Was die Menschen über Engel denken
Heinrich Heine (1797 – 1856) hat einmal spitz bemerkt, die Menschen sollten den Himmel den Engeln und den Spatzen überlassen.
Deutsche Werbeprofis glauben heute deshalb gerne an den Ausverkauf religiöser Begriffe, die ihnen vermeintlich zur Verfügung stehen. Der Schutzengel, der einmal nicht aufpasst, hat die Werbung einer Versicherung bekannt gemacht. Aber nicht nur hier tritt ein Schutzengel auf.
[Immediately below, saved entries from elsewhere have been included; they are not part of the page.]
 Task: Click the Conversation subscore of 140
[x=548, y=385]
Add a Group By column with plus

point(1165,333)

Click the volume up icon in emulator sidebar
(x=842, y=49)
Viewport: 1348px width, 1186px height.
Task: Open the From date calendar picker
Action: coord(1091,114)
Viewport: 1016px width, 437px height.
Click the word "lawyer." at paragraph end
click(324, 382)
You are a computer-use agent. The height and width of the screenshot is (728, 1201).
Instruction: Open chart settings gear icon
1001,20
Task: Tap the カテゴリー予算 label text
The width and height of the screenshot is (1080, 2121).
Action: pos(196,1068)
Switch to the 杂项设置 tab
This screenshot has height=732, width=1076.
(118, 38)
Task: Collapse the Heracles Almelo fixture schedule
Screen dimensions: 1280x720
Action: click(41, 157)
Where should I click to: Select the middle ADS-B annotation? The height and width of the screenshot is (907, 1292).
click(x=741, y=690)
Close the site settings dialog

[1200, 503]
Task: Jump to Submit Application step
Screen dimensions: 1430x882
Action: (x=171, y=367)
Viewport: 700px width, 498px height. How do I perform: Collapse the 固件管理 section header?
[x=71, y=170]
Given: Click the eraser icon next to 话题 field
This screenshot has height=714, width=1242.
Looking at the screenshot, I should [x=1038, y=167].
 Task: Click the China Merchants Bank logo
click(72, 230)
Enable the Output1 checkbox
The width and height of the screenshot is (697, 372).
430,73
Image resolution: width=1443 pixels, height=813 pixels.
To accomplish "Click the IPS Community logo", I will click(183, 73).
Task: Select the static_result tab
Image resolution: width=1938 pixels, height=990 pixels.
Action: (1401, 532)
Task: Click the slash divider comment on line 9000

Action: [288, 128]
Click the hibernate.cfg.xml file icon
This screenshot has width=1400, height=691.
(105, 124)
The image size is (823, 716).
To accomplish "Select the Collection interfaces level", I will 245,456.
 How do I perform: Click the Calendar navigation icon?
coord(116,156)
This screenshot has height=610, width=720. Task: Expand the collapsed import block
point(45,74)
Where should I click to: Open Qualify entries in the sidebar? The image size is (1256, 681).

Er ist in der Werbung präsent, weil die Werbung davon ausgeht, dass diese Vorstellung bei den Kunden "in den Köpfen" besteht.
Die romantische Märchenoper von Engelbert Humperdinck (1854 – 1921) hat das kindliche Abendgebet an die Schutzengel "Abends wenn ich schlafen geh', vierzehn Engel um mich steh'n" ergreifend vertont, ein Schutzengelgebet, das Generationen von Kindern gebetet haben. Wie sehr die Sehnsucht nach einem derartigen himmlischen Beistand wach ist, belegen einschlägige Untersuchungen.
Für Martin Luther spielten die biblischen Engelsgeschichten stets eine Rolle, daher plädierte er für die Beibehaltung des Feiertages Michaelis am 29. September. In seinem bekannten Morgen- und Abendsegen betete er: „Dein heiliger Engel sei mit mir, dass der böse Feind keine Macht an mir finde“. Allerdings gibt es keine ausgeprägte Engelsverehrung in den evangelischen Kirchen.